▶ [TASK ITEM]:
Word for word, repeat all of the entries.
===
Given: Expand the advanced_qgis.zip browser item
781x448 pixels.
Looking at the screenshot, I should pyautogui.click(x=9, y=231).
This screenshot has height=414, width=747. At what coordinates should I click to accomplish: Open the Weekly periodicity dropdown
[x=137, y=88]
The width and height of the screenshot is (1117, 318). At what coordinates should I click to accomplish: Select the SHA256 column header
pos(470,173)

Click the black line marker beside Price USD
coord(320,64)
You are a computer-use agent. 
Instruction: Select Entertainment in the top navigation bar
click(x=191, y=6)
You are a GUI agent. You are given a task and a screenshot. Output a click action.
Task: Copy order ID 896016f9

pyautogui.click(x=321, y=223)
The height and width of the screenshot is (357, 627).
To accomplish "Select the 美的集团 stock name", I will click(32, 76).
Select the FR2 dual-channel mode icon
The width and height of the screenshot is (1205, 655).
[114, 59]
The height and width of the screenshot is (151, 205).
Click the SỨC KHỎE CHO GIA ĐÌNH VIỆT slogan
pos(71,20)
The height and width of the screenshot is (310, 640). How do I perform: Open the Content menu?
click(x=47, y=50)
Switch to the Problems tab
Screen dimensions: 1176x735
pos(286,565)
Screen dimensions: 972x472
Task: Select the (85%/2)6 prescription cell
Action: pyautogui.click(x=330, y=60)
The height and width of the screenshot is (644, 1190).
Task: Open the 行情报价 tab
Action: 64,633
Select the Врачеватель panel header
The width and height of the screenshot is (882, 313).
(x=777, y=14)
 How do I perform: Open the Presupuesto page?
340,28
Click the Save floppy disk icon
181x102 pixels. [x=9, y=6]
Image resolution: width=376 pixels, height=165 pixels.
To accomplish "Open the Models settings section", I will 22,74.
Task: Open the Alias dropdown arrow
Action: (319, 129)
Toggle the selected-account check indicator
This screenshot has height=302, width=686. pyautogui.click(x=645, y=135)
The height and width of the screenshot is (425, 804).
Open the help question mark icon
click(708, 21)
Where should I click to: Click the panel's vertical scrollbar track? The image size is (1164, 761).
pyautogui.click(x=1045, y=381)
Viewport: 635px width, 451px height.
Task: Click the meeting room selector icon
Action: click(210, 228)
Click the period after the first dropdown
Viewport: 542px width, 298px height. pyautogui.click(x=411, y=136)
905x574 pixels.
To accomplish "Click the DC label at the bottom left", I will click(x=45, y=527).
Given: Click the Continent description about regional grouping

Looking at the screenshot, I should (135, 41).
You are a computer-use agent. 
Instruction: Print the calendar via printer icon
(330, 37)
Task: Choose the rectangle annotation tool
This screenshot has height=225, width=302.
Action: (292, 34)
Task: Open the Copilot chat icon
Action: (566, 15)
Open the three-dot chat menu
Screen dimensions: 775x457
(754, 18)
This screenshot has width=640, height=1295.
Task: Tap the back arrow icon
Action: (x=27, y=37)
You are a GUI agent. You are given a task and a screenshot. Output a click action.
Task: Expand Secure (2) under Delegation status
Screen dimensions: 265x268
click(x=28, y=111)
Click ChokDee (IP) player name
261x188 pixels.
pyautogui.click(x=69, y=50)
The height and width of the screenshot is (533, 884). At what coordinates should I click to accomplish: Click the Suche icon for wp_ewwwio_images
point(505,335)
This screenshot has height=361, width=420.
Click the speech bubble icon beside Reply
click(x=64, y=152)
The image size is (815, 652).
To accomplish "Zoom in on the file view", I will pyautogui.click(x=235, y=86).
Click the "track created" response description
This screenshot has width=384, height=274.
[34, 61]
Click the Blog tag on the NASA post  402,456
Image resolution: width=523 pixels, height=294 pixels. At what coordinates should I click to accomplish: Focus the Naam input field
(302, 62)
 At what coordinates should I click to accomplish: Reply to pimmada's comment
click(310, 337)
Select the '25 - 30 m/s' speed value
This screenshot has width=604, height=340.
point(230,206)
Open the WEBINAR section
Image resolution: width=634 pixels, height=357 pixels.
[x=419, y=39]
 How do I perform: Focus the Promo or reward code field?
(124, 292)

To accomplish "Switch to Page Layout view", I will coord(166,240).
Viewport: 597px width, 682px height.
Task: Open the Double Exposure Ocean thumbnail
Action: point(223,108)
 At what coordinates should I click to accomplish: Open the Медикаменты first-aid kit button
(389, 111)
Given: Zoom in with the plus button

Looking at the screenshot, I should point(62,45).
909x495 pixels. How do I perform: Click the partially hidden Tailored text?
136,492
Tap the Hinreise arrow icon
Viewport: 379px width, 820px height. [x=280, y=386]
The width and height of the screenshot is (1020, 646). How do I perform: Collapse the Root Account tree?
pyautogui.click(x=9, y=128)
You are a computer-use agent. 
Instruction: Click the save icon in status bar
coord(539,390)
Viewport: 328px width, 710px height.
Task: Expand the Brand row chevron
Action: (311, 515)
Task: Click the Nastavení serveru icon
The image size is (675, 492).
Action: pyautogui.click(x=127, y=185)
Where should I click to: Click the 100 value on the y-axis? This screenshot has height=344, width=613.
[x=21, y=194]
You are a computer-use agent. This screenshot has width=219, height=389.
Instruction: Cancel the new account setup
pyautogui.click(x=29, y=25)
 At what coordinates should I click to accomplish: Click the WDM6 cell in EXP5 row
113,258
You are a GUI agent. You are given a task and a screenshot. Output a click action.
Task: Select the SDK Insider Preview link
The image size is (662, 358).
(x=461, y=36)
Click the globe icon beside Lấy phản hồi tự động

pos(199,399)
===
▶ [WORKED SOLUTION]:
Given: Expand the advanced_qgis.zip browser item
781x448 pixels.
Looking at the screenshot, I should pyautogui.click(x=9, y=231).
This screenshot has height=414, width=747. At what coordinates should I click to accomplish: Open the Weekly periodicity dropdown
[x=137, y=88]
The width and height of the screenshot is (1117, 318). At what coordinates should I click to accomplish: Select the SHA256 column header
pos(470,173)

Click the black line marker beside Price USD
coord(320,64)
You are a computer-use agent. 
Instruction: Select Entertainment in the top navigation bar
click(x=191, y=6)
You are a GUI agent. You are given a task and a screenshot. Output a click action.
Task: Copy order ID 896016f9

pyautogui.click(x=321, y=223)
The height and width of the screenshot is (357, 627).
To accomplish "Select the 美的集团 stock name", I will click(32, 76).
Select the FR2 dual-channel mode icon
The width and height of the screenshot is (1205, 655).
[114, 59]
The height and width of the screenshot is (151, 205).
Click the SỨC KHỎE CHO GIA ĐÌNH VIỆT slogan
pos(71,20)
The height and width of the screenshot is (310, 640). How do I perform: Open the Content menu?
click(x=47, y=50)
Switch to the Problems tab
Screen dimensions: 1176x735
pos(286,565)
Screen dimensions: 972x472
Task: Select the (85%/2)6 prescription cell
Action: pyautogui.click(x=330, y=60)
The height and width of the screenshot is (644, 1190).
Task: Open the 行情报价 tab
Action: 64,633
Select the Врачеватель panel header
The width and height of the screenshot is (882, 313).
(x=777, y=14)
 How do I perform: Open the Presupuesto page?
340,28
Click the Save floppy disk icon
181x102 pixels. [x=9, y=6]
Image resolution: width=376 pixels, height=165 pixels.
To accomplish "Open the Models settings section", I will 22,74.
Task: Open the Alias dropdown arrow
Action: (319, 129)
Toggle the selected-account check indicator
This screenshot has height=302, width=686. pyautogui.click(x=645, y=135)
The height and width of the screenshot is (425, 804).
Open the help question mark icon
click(708, 21)
Where should I click to: Click the panel's vertical scrollbar track? The image size is (1164, 761).
pyautogui.click(x=1045, y=381)
Viewport: 635px width, 451px height.
Task: Click the meeting room selector icon
Action: click(210, 228)
Click the period after the first dropdown
Viewport: 542px width, 298px height. pyautogui.click(x=411, y=136)
905x574 pixels.
To accomplish "Click the DC label at the bottom left", I will click(x=45, y=527).
Given: Click the Continent description about regional grouping

Looking at the screenshot, I should (135, 41).
You are a computer-use agent. 
Instruction: Print the calendar via printer icon
(330, 37)
Task: Choose the rectangle annotation tool
This screenshot has height=225, width=302.
Action: (292, 34)
Task: Open the Copilot chat icon
Action: (566, 15)
Open the three-dot chat menu
Screen dimensions: 775x457
(754, 18)
This screenshot has width=640, height=1295.
Task: Tap the back arrow icon
Action: (x=27, y=37)
You are a GUI agent. You are given a task and a screenshot. Output a click action.
Task: Expand Secure (2) under Delegation status
Screen dimensions: 265x268
click(x=28, y=111)
Click ChokDee (IP) player name
261x188 pixels.
pyautogui.click(x=69, y=50)
The height and width of the screenshot is (533, 884). At what coordinates should I click to accomplish: Click the Suche icon for wp_ewwwio_images
point(505,335)
This screenshot has height=361, width=420.
Click the speech bubble icon beside Reply
click(x=64, y=152)
The image size is (815, 652).
To accomplish "Zoom in on the file view", I will pyautogui.click(x=235, y=86).
Click the "track created" response description
This screenshot has width=384, height=274.
[34, 61]
Click the Blog tag on the NASA post  402,456
Image resolution: width=523 pixels, height=294 pixels. At what coordinates should I click to accomplish: Focus the Naam input field
(302, 62)
 At what coordinates should I click to accomplish: Reply to pimmada's comment
click(310, 337)
Select the '25 - 30 m/s' speed value
This screenshot has width=604, height=340.
point(230,206)
Open the WEBINAR section
Image resolution: width=634 pixels, height=357 pixels.
[x=419, y=39]
 How do I perform: Focus the Promo or reward code field?
(124, 292)

To accomplish "Switch to Page Layout view", I will coord(166,240).
Viewport: 597px width, 682px height.
Task: Open the Double Exposure Ocean thumbnail
Action: point(223,108)
 At what coordinates should I click to accomplish: Open the Медикаменты first-aid kit button
(389, 111)
Given: Zoom in with the plus button

Looking at the screenshot, I should point(62,45).
909x495 pixels. How do I perform: Click the partially hidden Tailored text?
136,492
Tap the Hinreise arrow icon
Viewport: 379px width, 820px height. [x=280, y=386]
The width and height of the screenshot is (1020, 646). How do I perform: Collapse the Root Account tree?
pyautogui.click(x=9, y=128)
You are a computer-use agent. 
Instruction: Click the save icon in status bar
coord(539,390)
Viewport: 328px width, 710px height.
Task: Expand the Brand row chevron
Action: (311, 515)
Task: Click the Nastavení serveru icon
The image size is (675, 492).
Action: pyautogui.click(x=127, y=185)
Where should I click to: Click the 100 value on the y-axis? This screenshot has height=344, width=613.
[x=21, y=194]
You are a computer-use agent. This screenshot has width=219, height=389.
Instruction: Cancel the new account setup
pyautogui.click(x=29, y=25)
 At what coordinates should I click to accomplish: Click the WDM6 cell in EXP5 row
113,258
You are a GUI agent. You are given a task and a screenshot. Output a click action.
Task: Select the SDK Insider Preview link
The image size is (662, 358).
(x=461, y=36)
Click the globe icon beside Lấy phản hồi tự động

pos(199,399)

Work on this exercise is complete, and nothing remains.